Après « L’ombre de Staline », la cinéaste Agnieszka Holland raconte « Le procès de l’herboriste », Jan Mikolasek, célèbre en Tchécoslovaquie.
Dans « L’ombre de Staline », la réalisatrice Agnieszka Holland passionnait les spectateurs avec l’histoire du journaliste Gareth Jones, qui avait révélé la famine ravageant l’Ukraine dans les années 1930, alors camouflée par le pouvoir soviétique. La cinéaste d’origine polonaise retourne dans l’histoire du XXème siècle, avec un autre destin individuel, celui de Jan Mikolasek, qu’elle raconte dans « Le procès de l’herboriste » (sortie le 30 juin).
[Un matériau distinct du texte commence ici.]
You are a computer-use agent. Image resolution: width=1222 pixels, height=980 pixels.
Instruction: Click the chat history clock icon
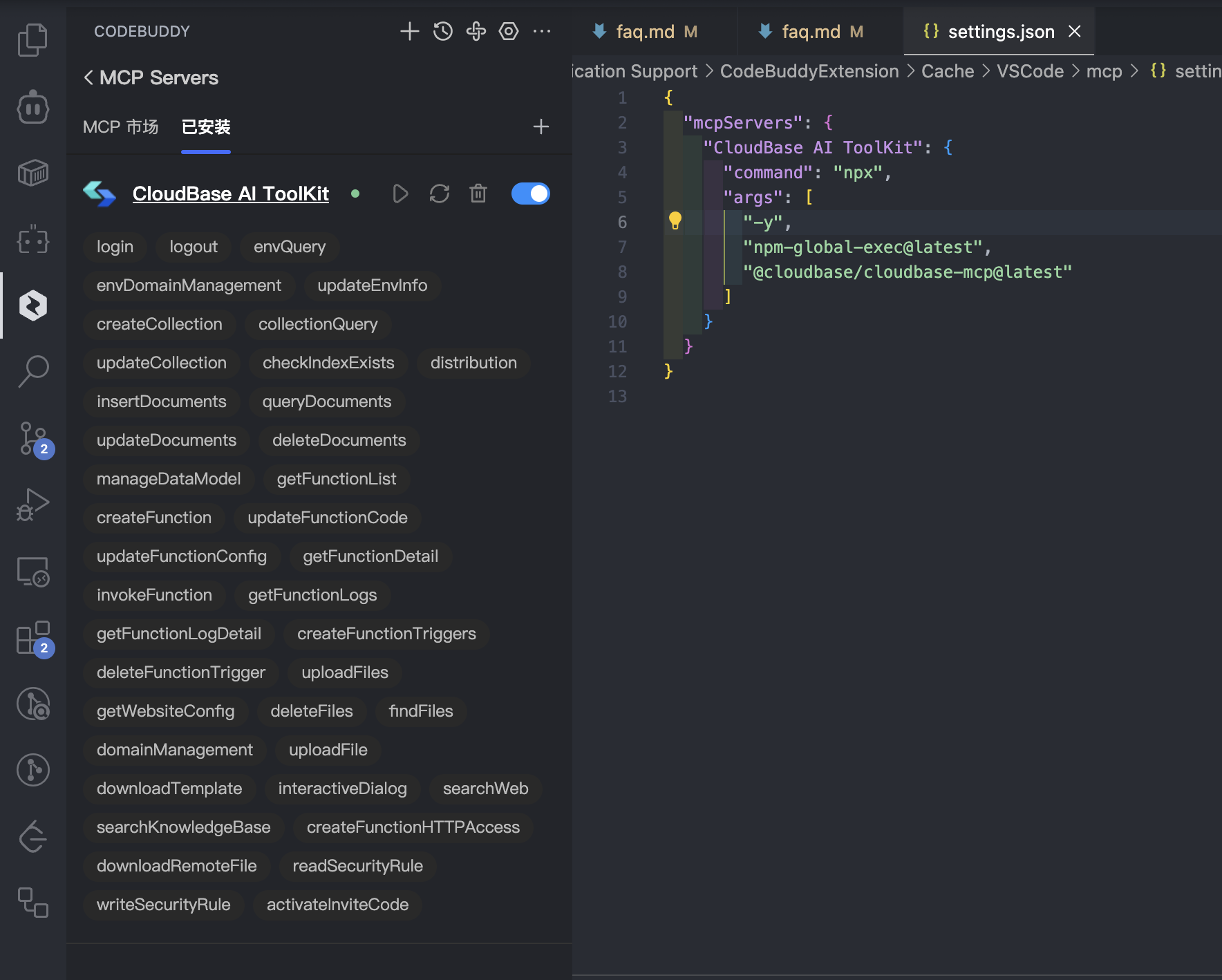coord(443,31)
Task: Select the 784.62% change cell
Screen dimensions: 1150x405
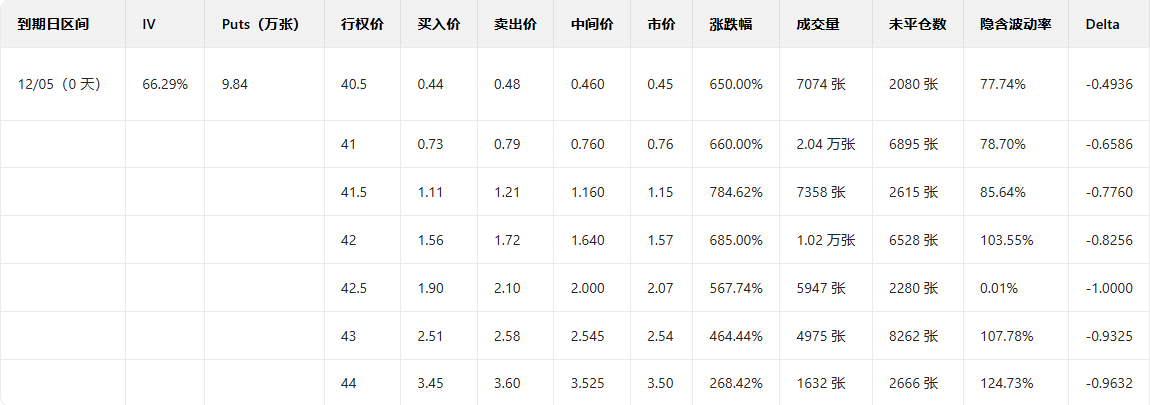Action: point(736,193)
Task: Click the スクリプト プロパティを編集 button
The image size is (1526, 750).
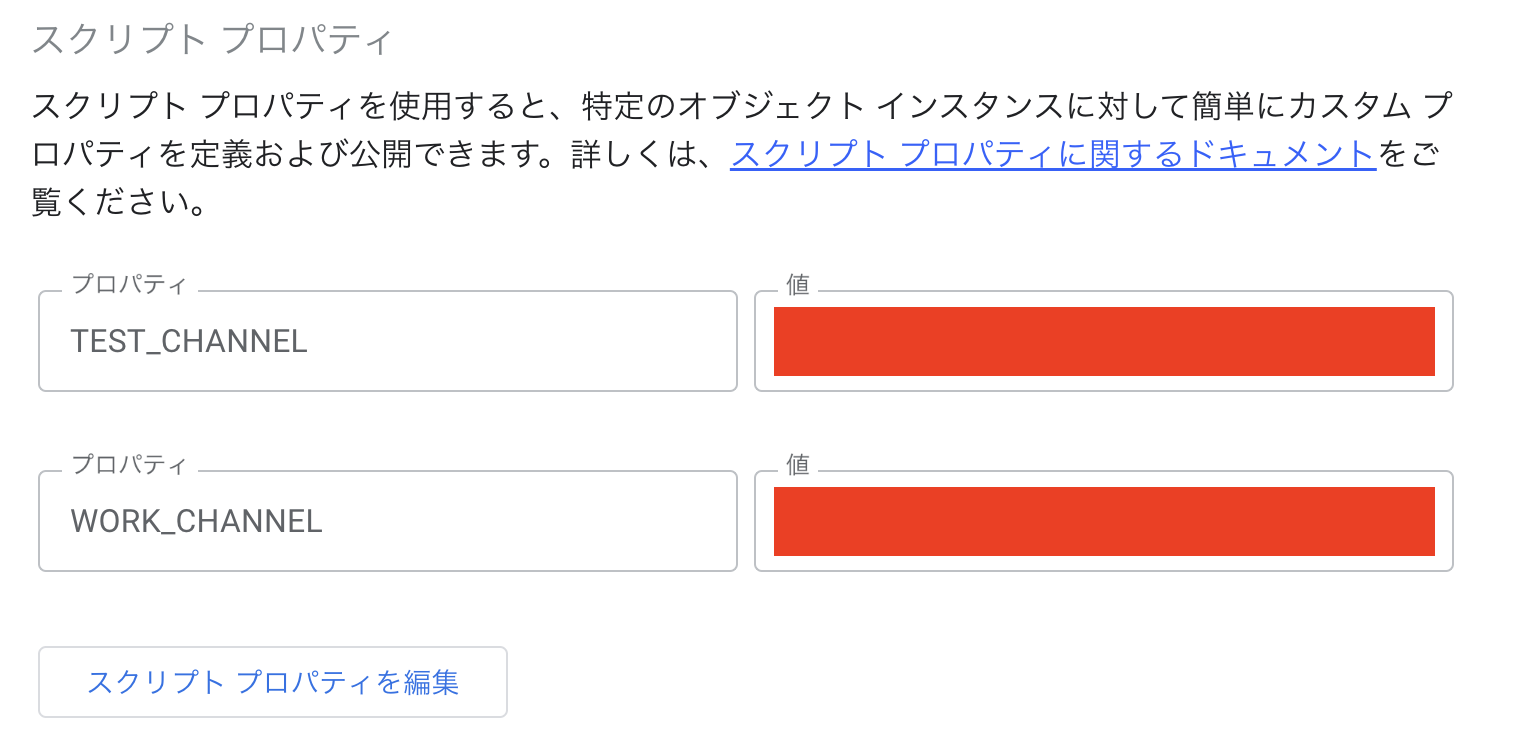Action: [273, 682]

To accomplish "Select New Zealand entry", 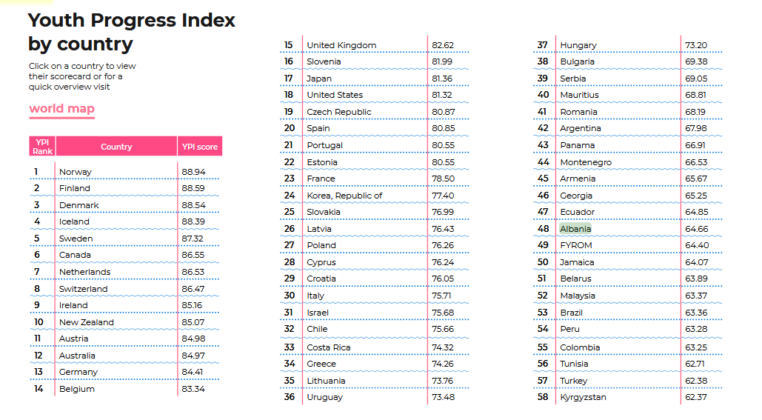I will point(86,322).
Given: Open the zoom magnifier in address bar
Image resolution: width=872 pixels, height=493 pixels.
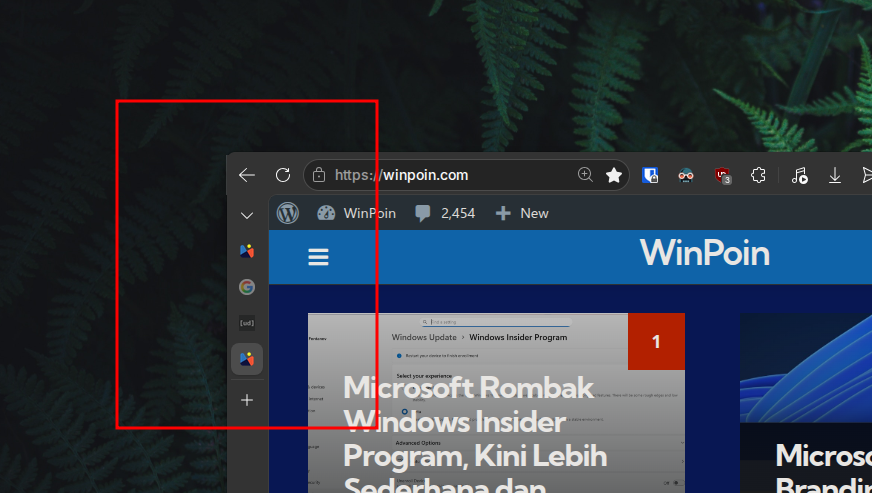Looking at the screenshot, I should tap(585, 175).
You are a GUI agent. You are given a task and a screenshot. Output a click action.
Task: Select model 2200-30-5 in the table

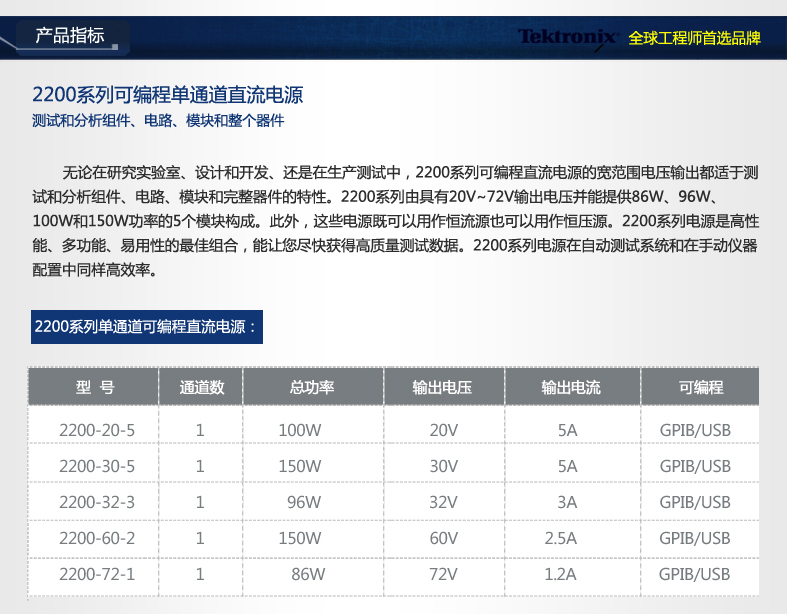coord(96,466)
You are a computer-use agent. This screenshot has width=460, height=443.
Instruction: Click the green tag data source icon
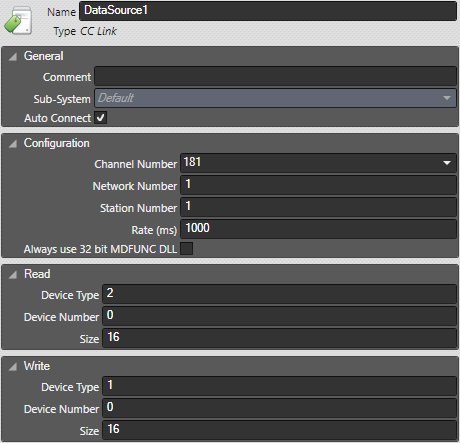[x=18, y=21]
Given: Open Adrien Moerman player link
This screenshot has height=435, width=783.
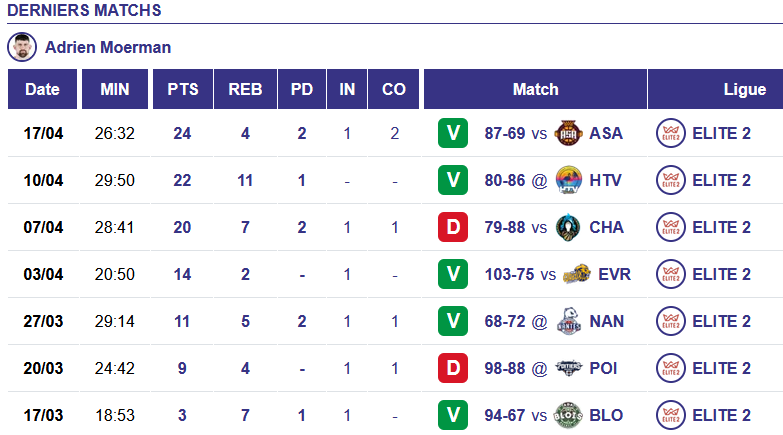Looking at the screenshot, I should (108, 47).
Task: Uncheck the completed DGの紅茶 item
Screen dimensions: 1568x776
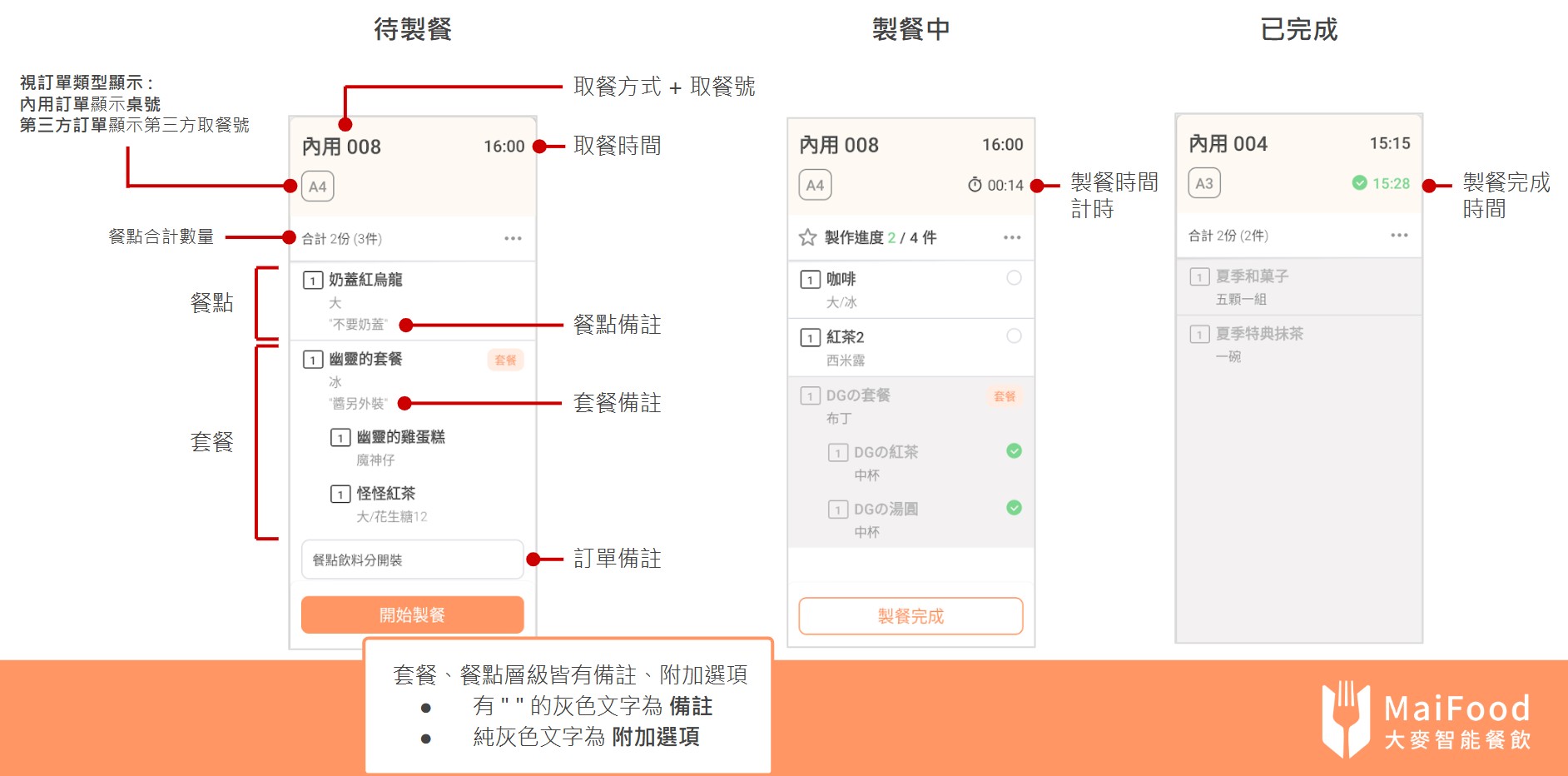Action: click(x=1014, y=451)
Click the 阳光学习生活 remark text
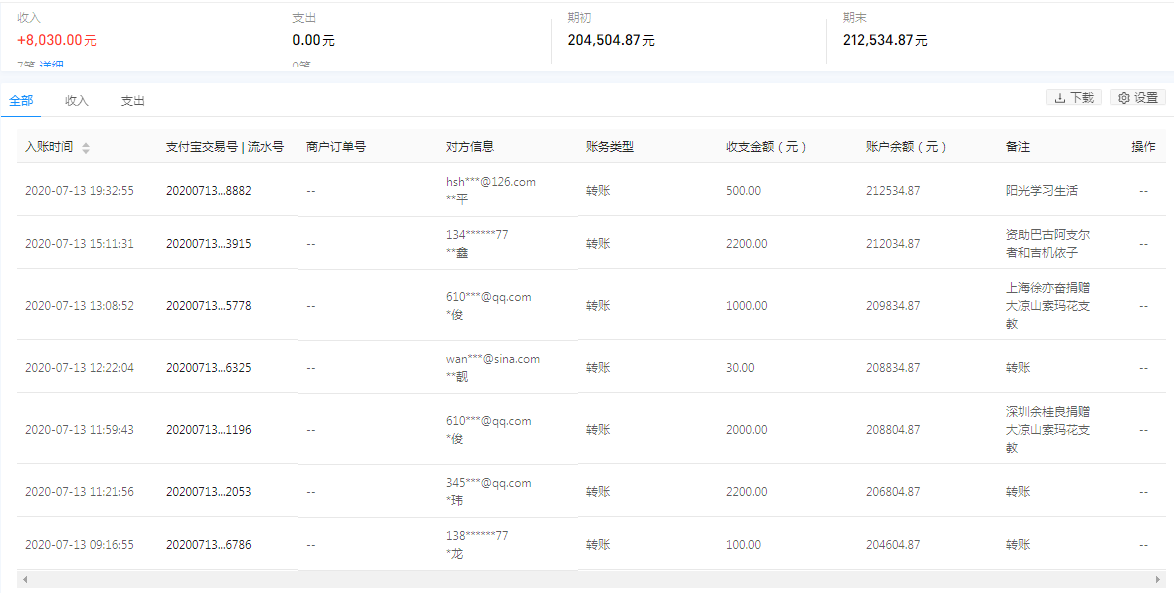The width and height of the screenshot is (1174, 593). point(1041,190)
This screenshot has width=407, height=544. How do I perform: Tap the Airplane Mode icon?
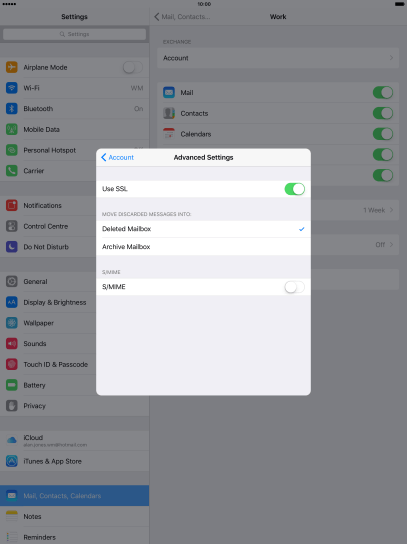click(x=11, y=67)
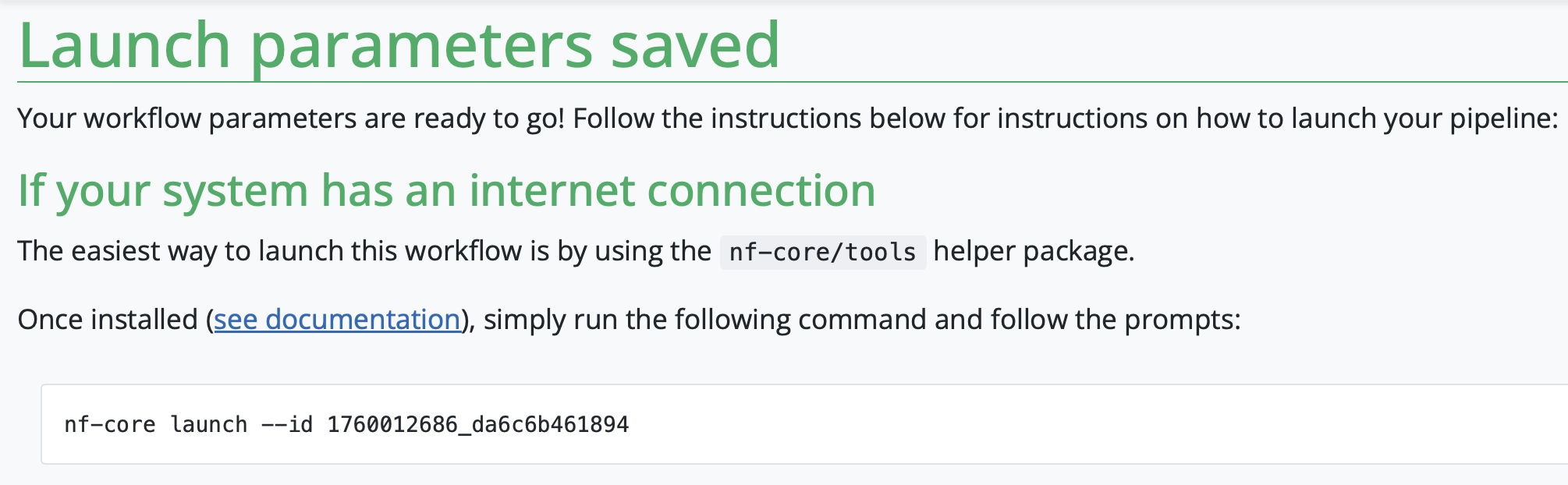
Task: Click the "--id" flag in the command
Action: point(286,425)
« Je ne fais que soigner les gens », clamait Mikolasek (incarné par Ivan Trojan) dont le seul diplôme était celui d’un « expert herboriste ». Pourtant, toute la Tchécoslovaquie venait faire la queue devant la grande maison de « l’herboriste », dans l’espoir d’être enfin reçu en consultation. Dans la lumière, à la loupe, l’homme observait les urines apportées par ses nombreux patients, établissait un diagnostic qui se révélait juste en général, et soignait ses malades par les plantes. « Monsieur miracle » pour beaucoup ou charlatan à qui l’on promet la prison, il a servi et irrité les pouvoirs, a été maltraité par les nazis comme par les communistes.
D’innombrables patients reconnaissants
Arrêté une nuit par la police politique, emprisonné, Mikolasek eut droit à un procès en 1958 ; le film d’Agnieszka Holland est ainsi construit avec de (trop) nombreux flash-backs, depuis ses interrogatoires jusqu’à son passé, plus ou moins lointain ; sa jeunesse, auprès d’une guérisseuse dont il a tout appris, et qui a détecté en lui « le don » ; don grâce auquel il a sauvé la jambe gangrénée de sa sœur, promise à l’amputation. Son traumatisme de jeune soldat dans la Grande Guerre, réquisitionné pour un peloton d’exécution. Sa croyance, qui le conduit à s’agenouiller sur un tas de pierres au pied d’un crucifix. Pour expier ses péchés peut-être, puisqu’il cachait une relation homosexuelle et illégale avec son assistant.
Outre d’innombrables patients reconnaissants, il aura aussi soigné des dignitaires nazis pendant la Seconde Guerre Mondiale, puis un président tchécoslovaque communiste dont il était le protégé. C’est à la mort de celui-ci que le guérisseur doué, fortuné, et forcément jalousé, roulant dans une voiture américaine en république soviétique, est officiellement devenu « un charlatan ». Avec un tel personnage, traversant deux guerres et plusieurs régimes politiques, et une histoire forte, le récit qui en est fait est cependant austère et longuet, on comprend vite que « Le procès de l’herboriste » ne tournera pas à son avantage.
Patrick TARDIT
« Le procès de l’herboriste », un film d’Agnieszka Holland (sortie le 30 juin).